I've done a shit ton of research on Corporate Surveillance in the past and
there are a lot of signs of a big discrepancy of what people think what is
stored about them in TAO and what is _really_ stored about them in TAO. (For
those of you who are not that into Facebook, infrastructure and/or devops: TAO
is Facebook's graph database)

One of the keywords here is "shadow profiles" or the nodes and edges within
the graph which are actually there but you can't directly influence as a user.
A good example would be the former colleague of a close family member who
never disclosed their place of work and without a current account whom
Facebook decided to recommend as a "friend" to another family member who
currently has a Facebook account but without an actual past or live connection
between the two -- true story, I shit you not.

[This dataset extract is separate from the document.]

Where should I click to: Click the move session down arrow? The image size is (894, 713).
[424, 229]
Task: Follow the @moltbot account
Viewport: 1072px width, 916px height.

So it's better to stay silent than proof yet again that there is a profound
case for GDPR-like regulation - like Brandon Eich recently recommended - in
the United States.

------
sidcool
This thread seems to have developed learned helplessness. This reflects very
badly of our confidence in the legal system. Equifax and tobacco industry
needs to be punished to feel the brunt of their crimes. But we seem to have
accepted the fate.

------
londons_explore
I would guess the silence is driven by lawyers and PR folk.

We probably won't hear anything until we start getting leaks from the
investigations of data protection regulators around the world.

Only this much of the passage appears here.